90% of people diagnosed with ALS do not have a family history of it. That, coupled with the fact that 1 in 300 individuals will receive an ALS diagnosis in their lifetime, means the disease can affect anyone, at any age. And yet, widespread advocacy for it is lacking at both the federal and societal level. Brian Wallach and his wife Sandra Abrevaya — who met during former President Obama’s presidential campaign and have spent their respective careers immersed in politics — are changing that.

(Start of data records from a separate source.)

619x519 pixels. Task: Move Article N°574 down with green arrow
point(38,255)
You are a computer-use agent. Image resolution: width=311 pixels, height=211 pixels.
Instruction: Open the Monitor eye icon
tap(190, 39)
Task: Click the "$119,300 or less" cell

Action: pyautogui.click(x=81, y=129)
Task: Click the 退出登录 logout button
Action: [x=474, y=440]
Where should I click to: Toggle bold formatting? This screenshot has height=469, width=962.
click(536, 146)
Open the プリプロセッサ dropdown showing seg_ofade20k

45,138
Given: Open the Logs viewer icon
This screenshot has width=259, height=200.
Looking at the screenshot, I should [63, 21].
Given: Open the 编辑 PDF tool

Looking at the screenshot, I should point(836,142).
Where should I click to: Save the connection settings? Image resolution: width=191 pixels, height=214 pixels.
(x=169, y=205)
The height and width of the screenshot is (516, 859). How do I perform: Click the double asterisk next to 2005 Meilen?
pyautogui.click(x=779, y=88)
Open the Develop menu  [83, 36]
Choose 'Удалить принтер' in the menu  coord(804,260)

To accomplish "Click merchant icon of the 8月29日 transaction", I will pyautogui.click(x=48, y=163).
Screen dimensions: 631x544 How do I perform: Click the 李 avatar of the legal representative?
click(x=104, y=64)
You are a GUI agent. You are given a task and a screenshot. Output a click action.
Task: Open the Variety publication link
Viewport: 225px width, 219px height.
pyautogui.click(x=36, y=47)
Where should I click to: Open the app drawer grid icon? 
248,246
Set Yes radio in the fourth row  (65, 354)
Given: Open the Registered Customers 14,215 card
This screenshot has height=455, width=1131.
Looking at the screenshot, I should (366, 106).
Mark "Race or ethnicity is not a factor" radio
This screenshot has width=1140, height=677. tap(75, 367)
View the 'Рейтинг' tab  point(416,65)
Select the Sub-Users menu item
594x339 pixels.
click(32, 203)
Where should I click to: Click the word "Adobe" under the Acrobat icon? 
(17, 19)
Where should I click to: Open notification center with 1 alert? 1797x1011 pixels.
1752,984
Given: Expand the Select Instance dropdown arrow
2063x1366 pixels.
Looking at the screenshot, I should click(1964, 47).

At 37, Wallach was diagnosed with ALS — the fastest moving neurodegenerative disease. When met with this life-upending situation, the couple’s noble response was to fight. This fight would eventually help launch their organization I AM ALS — which prioritizes a patient-led revolution to be heard, seen and, above all else, find a cure to this fatal disease.
As their journey unfolded, so did a story of sacrifice and determination, of strength and love. The culmination of these elements resulted in No Ordinary Campaign — a film that recounts the last several years of this journey, from their legislative work to the reality of this disease in someone’s everyday life.
The awe-inspiring film premiered in October as a part of the Chicago International Film Festival. Held at the Chicago History Museum, the screening featured commentary from filmmakers — who assured the audience the film “is not a downer” — and a post-film discussion moderated by Katie Couric. What’s more, the film, directed by Christopher Burke, also received the festival’s “Audience Choice Award: Best Documentary,” for which they were tied with the film Art and Pep.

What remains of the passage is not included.